Svolgimento: Colombelli a San Marino aveva fondato la società Bmc Broker, che emetteva fatture false a diverse società del gruppo Mantovani o a Adria Infrastrutture (la società di cui Claudia Minutillo è amministratore delegato). Dopo che le fatture venivano pagate, Colombelli andava in banca e prelevava in contanti le somme pagate. In realtà prelevava somme leggermente inferiori, la differenza era la “cresta” per il servizio svolto. Queste somme, secondo i magistrati, «venivano poi riconsegnate a Baita e a Minutillo», in gran parte il resto depositato «su altri conti personali esteri a San Marino»3. La Bmc era dunque quello che in gergo criminal-finanziario viene definita una società cartiera. Ed ecco il perché dell’ipotesi della procura: troppi fondi neri per non pensare che di mezzo non ci sia la politica. «Nei miei primi due mesi in carcere succede una cosa che non ho mai detto a nessuno. Succede che mi trovo in uno stato di singolare isolamento. Mi spiego: accade che il pubblico ministero, Stefano Ancilotto, non chiede di interrogarmi, ma soprattutto succede che il mio avvocato, Pietro Longo, non chiede l’interrogatorio. Allo stesso tempo non mi fanno parlare con mia moglie. Mesi dopo chiederò spiegazioni al dottor Ancilotto di quest’ultimo fatto. Quasi scherzando gli dirò infatti: “Certo, dottore, potevate farmi parlare con mia moglie”. La sua risposta per me fu sorprendente. Mi disse: “L’avrei fatto se qualcuno mi avesse presentato la richiesta”. Ah, ecco! Nessuno ha inoltrato la richiesta di colloquio, dico nessuno dei miei avvocati. Ah, ecco! Ma torniamo indietro. Sono dunque in carcere e da due mesi non ho notizie di quel che accade fuori. A un certo punto, durante un colloquio, l’unico avuto con mio figlio, ho un’intuizione, anzi capisco tutto. Capisco quello che mi sta succedendo e capisco quello che avrei dovuto fare. Mio figlio mi dice: “Guarda che al Consorzio si muovono come se quello che ti è accaduto non li riguardasse”. Bene! Bene, penso. Constato che l’unico reato che ho commesso, l’ho commesso per obbligo di appartenenza al Consorzio, invano. Faccio due ragionamenti e mi rendo conto che la strategia era evidente: non volevano che emergesse la responsabilità del Consorzio, che venisse fuori il sistema.
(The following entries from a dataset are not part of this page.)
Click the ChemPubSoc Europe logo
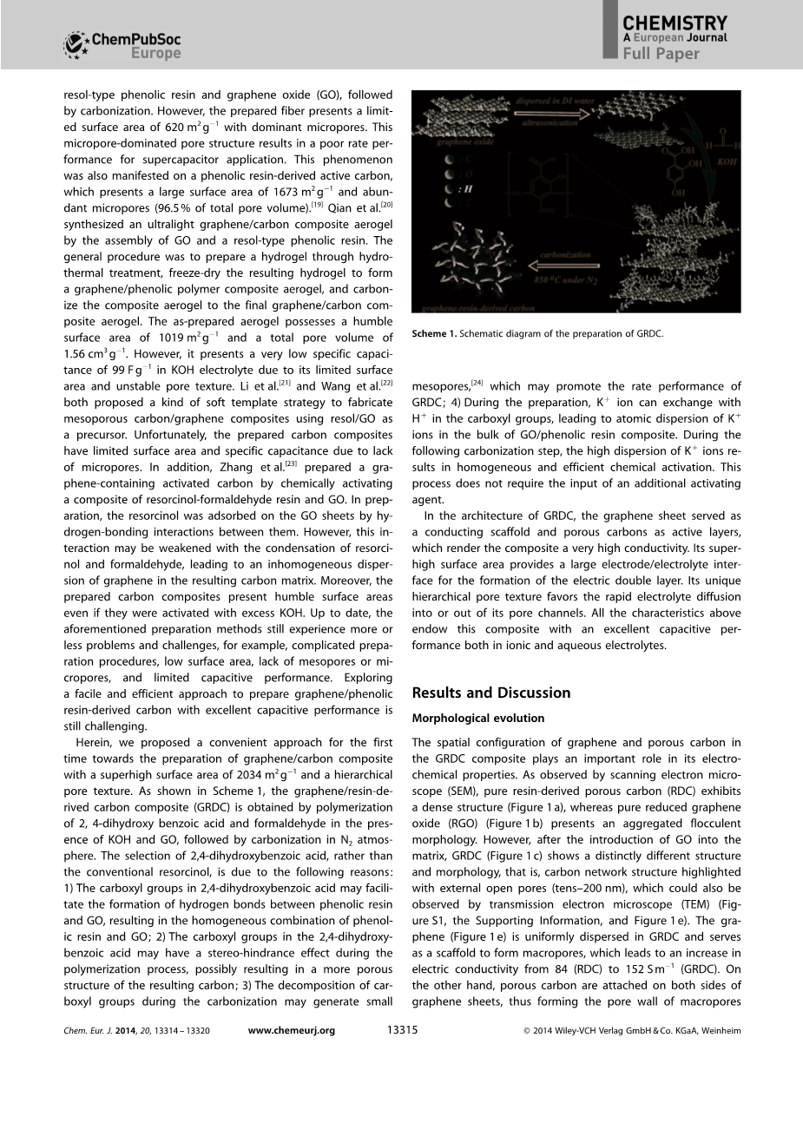tap(122, 44)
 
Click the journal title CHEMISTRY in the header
tap(675, 23)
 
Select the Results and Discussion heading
tap(491, 693)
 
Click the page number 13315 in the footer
tap(402, 1030)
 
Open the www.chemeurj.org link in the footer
tap(291, 1030)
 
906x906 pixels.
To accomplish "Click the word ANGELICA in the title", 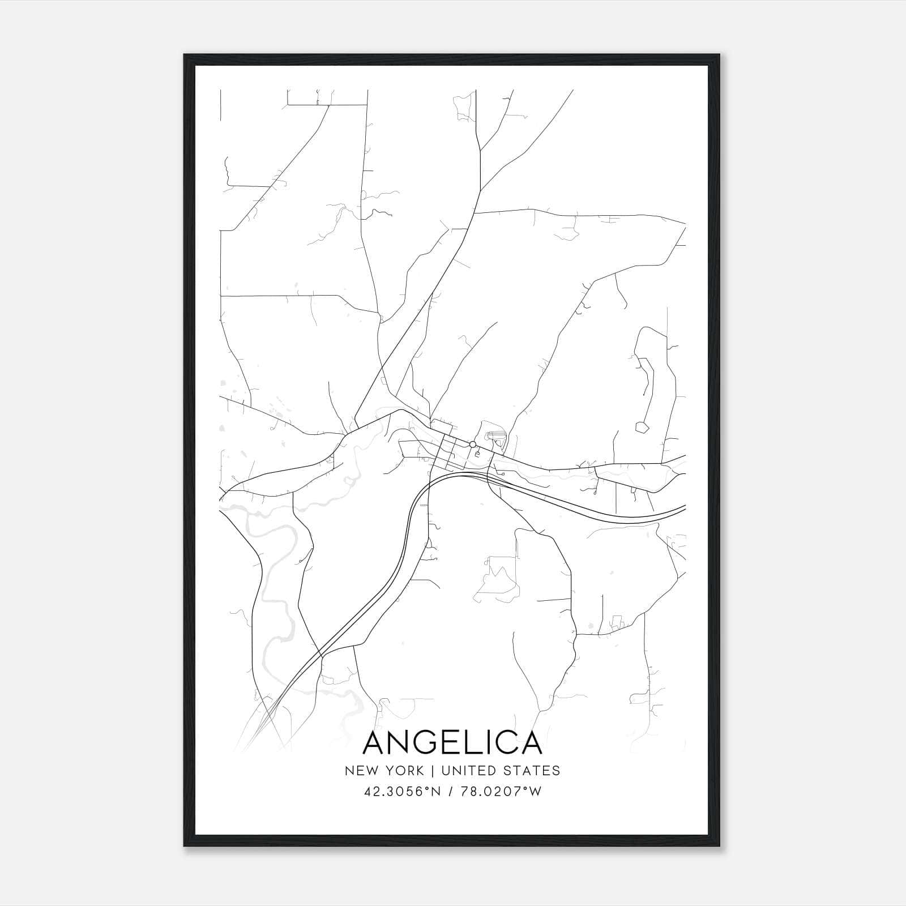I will pyautogui.click(x=452, y=742).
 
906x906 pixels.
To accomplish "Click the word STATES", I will pyautogui.click(x=535, y=771).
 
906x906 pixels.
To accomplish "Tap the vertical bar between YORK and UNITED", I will pyautogui.click(x=432, y=771).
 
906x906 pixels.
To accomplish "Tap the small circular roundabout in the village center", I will pyautogui.click(x=472, y=445).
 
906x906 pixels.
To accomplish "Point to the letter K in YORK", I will pyautogui.click(x=420, y=771).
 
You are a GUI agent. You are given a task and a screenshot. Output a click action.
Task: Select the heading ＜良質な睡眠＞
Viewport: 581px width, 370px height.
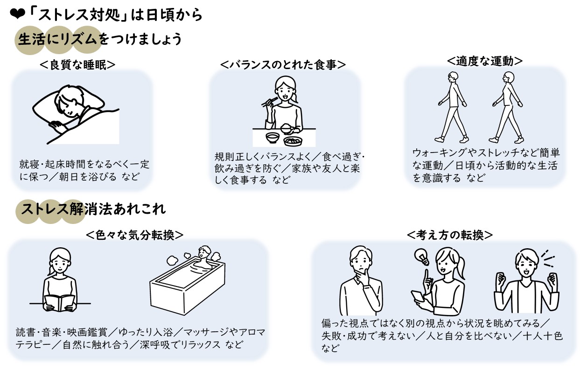pyautogui.click(x=77, y=64)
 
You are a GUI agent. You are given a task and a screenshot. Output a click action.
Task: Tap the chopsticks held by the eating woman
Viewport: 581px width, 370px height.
pyautogui.click(x=268, y=102)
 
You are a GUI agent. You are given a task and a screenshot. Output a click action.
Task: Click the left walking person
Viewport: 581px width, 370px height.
pyautogui.click(x=451, y=107)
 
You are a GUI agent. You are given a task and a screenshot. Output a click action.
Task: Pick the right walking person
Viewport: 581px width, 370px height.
pyautogui.click(x=506, y=107)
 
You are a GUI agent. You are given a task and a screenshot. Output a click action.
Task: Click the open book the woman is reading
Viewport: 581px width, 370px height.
pyautogui.click(x=59, y=302)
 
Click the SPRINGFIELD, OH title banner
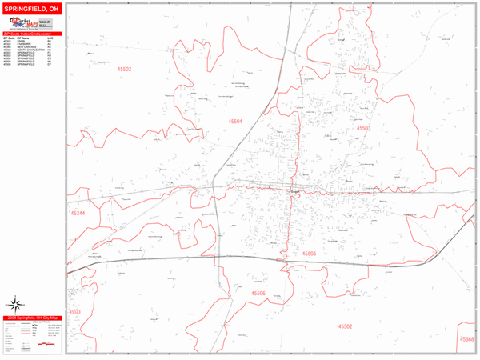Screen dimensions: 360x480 [33, 7]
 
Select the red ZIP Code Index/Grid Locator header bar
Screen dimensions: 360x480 [33, 34]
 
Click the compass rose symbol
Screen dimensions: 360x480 [15, 303]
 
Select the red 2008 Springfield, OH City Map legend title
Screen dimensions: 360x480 [33, 318]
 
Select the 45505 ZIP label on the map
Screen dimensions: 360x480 [310, 254]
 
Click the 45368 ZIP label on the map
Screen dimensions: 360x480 [466, 339]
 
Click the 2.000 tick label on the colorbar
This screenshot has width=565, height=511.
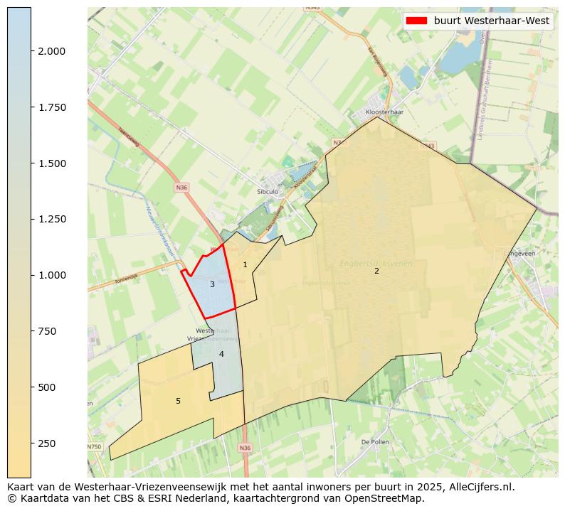(52, 51)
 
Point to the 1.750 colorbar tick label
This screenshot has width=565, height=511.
(52, 107)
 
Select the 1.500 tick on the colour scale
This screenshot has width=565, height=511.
(52, 163)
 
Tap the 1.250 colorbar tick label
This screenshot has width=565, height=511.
(52, 219)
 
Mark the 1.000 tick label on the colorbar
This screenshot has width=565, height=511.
(52, 275)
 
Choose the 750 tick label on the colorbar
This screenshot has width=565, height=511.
(47, 331)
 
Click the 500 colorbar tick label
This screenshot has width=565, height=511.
(47, 387)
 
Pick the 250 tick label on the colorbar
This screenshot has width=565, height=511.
(47, 443)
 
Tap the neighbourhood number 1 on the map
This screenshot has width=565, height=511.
(245, 265)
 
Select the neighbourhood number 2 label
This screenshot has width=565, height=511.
(376, 271)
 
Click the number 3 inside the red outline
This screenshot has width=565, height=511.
(212, 284)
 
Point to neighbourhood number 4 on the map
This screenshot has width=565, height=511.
(221, 354)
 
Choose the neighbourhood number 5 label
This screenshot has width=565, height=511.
(178, 402)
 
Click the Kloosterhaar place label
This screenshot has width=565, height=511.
(384, 112)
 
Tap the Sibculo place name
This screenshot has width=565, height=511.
(268, 192)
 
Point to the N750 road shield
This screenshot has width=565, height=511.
(94, 447)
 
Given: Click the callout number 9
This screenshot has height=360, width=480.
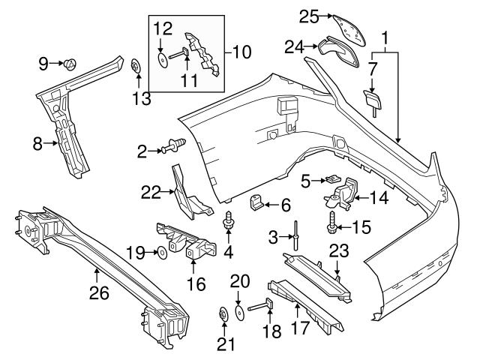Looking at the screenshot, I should (43, 63).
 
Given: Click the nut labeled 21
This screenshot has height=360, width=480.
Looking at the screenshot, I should (223, 313).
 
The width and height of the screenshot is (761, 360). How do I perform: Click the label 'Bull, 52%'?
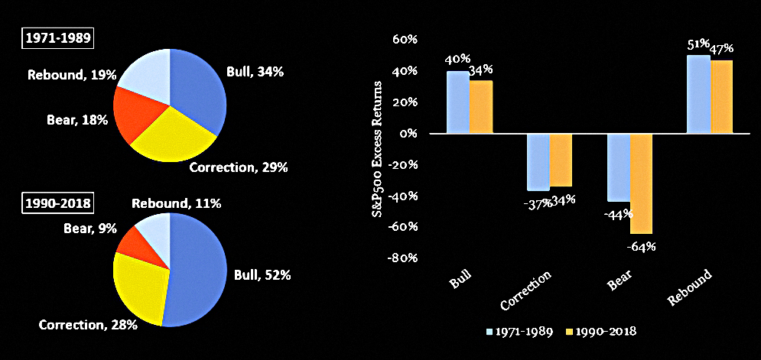(262, 276)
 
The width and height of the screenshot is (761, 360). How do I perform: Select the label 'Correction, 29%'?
(239, 168)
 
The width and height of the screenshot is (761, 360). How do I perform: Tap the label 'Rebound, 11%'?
(177, 204)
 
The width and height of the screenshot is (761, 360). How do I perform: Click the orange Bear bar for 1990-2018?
(641, 183)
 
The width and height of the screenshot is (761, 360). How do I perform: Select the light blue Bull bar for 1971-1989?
(457, 102)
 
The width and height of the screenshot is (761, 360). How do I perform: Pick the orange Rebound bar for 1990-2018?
(721, 96)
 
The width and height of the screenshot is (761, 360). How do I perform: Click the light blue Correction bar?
(538, 162)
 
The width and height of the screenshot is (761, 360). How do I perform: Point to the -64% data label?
(641, 246)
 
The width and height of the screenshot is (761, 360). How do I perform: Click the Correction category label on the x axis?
(527, 290)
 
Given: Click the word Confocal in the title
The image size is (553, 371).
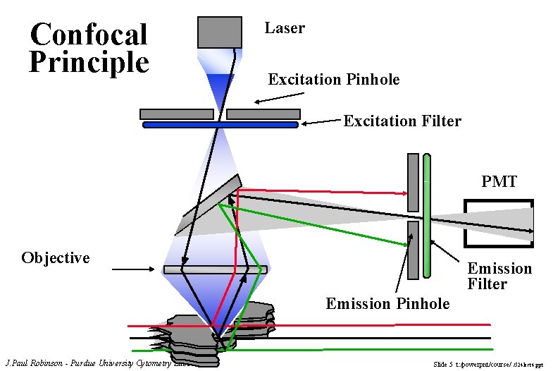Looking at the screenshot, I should point(89,34).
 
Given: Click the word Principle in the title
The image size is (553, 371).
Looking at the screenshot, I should point(89,62).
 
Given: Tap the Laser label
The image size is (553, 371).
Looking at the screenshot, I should point(285,28).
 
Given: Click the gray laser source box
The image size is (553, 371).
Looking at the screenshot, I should point(218,32).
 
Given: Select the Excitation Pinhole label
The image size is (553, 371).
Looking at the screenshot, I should point(333,80).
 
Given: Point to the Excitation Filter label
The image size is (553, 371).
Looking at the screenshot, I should point(402,121).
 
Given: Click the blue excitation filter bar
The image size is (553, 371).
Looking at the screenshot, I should point(220,125).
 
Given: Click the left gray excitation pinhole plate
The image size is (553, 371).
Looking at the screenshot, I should point(176,114).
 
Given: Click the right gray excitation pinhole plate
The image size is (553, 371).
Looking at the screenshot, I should point(263,114).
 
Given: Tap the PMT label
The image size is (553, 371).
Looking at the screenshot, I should point(499,182).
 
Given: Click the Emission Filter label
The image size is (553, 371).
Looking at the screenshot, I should point(499,276).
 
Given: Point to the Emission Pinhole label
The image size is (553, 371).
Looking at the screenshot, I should point(387,304).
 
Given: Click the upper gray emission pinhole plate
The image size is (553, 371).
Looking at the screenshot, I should point(413,182).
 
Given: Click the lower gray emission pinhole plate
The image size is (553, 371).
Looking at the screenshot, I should point(413,250).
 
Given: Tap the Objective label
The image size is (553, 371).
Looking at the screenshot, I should point(56,257).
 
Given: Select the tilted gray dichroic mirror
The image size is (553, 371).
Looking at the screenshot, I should point(209,204).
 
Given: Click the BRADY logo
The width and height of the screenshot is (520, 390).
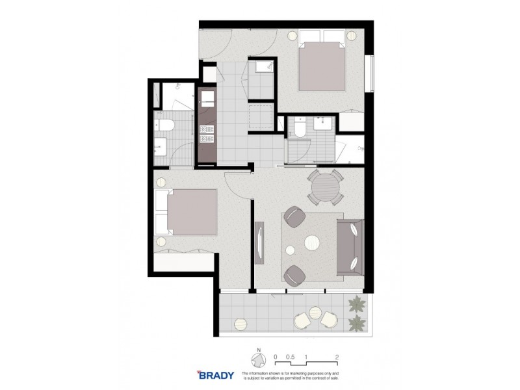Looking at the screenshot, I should pyautogui.click(x=214, y=375).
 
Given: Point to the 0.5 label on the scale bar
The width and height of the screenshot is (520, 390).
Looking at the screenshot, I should pyautogui.click(x=291, y=356).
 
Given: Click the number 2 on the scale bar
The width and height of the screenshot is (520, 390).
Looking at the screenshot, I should pyautogui.click(x=337, y=356).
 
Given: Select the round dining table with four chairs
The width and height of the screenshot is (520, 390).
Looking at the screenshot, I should pyautogui.click(x=324, y=188).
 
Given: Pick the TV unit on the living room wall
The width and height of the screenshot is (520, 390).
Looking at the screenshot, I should pyautogui.click(x=260, y=244).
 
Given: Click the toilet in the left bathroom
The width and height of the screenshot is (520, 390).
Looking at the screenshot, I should pyautogui.click(x=162, y=125).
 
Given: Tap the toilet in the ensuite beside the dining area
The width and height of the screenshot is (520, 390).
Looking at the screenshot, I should pyautogui.click(x=300, y=127).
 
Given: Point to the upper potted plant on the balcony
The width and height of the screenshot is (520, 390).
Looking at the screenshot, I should pyautogui.click(x=356, y=304).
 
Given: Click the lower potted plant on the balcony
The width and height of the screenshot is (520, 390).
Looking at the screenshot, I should pyautogui.click(x=356, y=323).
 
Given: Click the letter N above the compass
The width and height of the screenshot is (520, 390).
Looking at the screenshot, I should pyautogui.click(x=258, y=350).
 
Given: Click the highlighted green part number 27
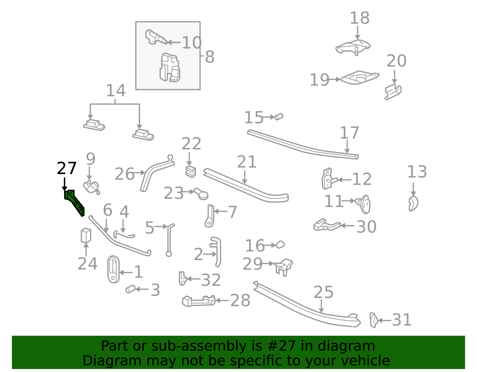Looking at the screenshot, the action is pyautogui.click(x=74, y=203).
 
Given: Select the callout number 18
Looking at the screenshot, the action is pyautogui.click(x=359, y=18).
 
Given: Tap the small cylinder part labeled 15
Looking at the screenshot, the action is pyautogui.click(x=279, y=116).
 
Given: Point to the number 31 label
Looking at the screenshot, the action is pyautogui.click(x=402, y=320).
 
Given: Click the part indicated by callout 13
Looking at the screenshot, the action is pyautogui.click(x=413, y=203).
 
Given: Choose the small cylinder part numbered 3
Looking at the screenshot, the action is pyautogui.click(x=130, y=289).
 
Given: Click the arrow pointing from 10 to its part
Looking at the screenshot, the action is pyautogui.click(x=174, y=43).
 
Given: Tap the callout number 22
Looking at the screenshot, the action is pyautogui.click(x=191, y=144).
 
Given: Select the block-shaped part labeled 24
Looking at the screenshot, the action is pyautogui.click(x=86, y=236).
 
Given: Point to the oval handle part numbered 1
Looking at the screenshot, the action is pyautogui.click(x=113, y=269).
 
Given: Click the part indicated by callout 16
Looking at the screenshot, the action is pyautogui.click(x=280, y=245).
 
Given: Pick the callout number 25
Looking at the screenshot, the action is pyautogui.click(x=323, y=292).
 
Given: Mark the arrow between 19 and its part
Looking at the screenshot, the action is pyautogui.click(x=334, y=79).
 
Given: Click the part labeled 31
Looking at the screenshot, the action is pyautogui.click(x=373, y=320).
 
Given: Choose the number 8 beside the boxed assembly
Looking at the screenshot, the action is pyautogui.click(x=210, y=57).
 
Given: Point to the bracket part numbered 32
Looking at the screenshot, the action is pyautogui.click(x=183, y=278).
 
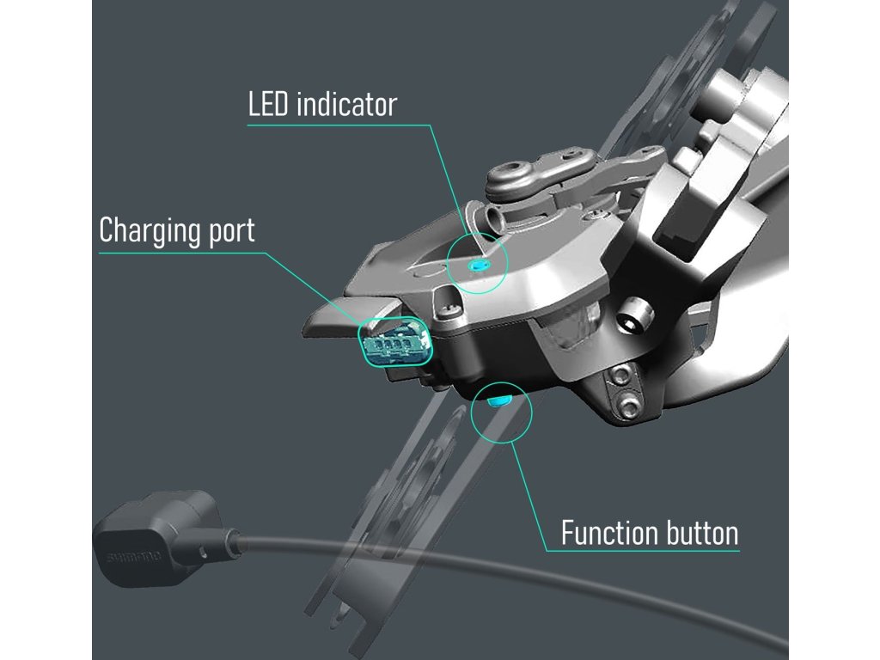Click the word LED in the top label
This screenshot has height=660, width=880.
268,105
«Scoprirò, in seguito, che dentro, all’interno del Consorzio, avevano fatto dei veri gruppi di lavoro con il fine di circoscrivere le responsabilità alla Mantovani, e in particolare a me. Queste riunioni ai massimi livelli non tenevano conto però di tutto quello che sapeva la procura. C’erano microspie da tre anni in ogni ufficio dei dirigenti del Consorzio. Il suo direttore, l’ingegnere Giovanni Mazzacurati, durante i suoi viaggi romani era pedinato, cosí come era intercettato da tempo. Evidentemente avevano pensato di salvare la parte imprenditoriale, cioè il Consorzio, e la politica, cioè Giancarlo Galan, sacrificando me.
«Mi affido allora a mia moglie e scelgo come mio difensore un suo amico da vent’anni, il veneziano Alessandro Rampinelli, e il professor Enrico Ambrosetti, notissimo legale vicentino. Scelgo di uscire dal giro dei penalisti di grido perché era chiaro che in vent’anni di Consorzio non ce n’era uno che con il Consorzio non avesse avuto rapporti».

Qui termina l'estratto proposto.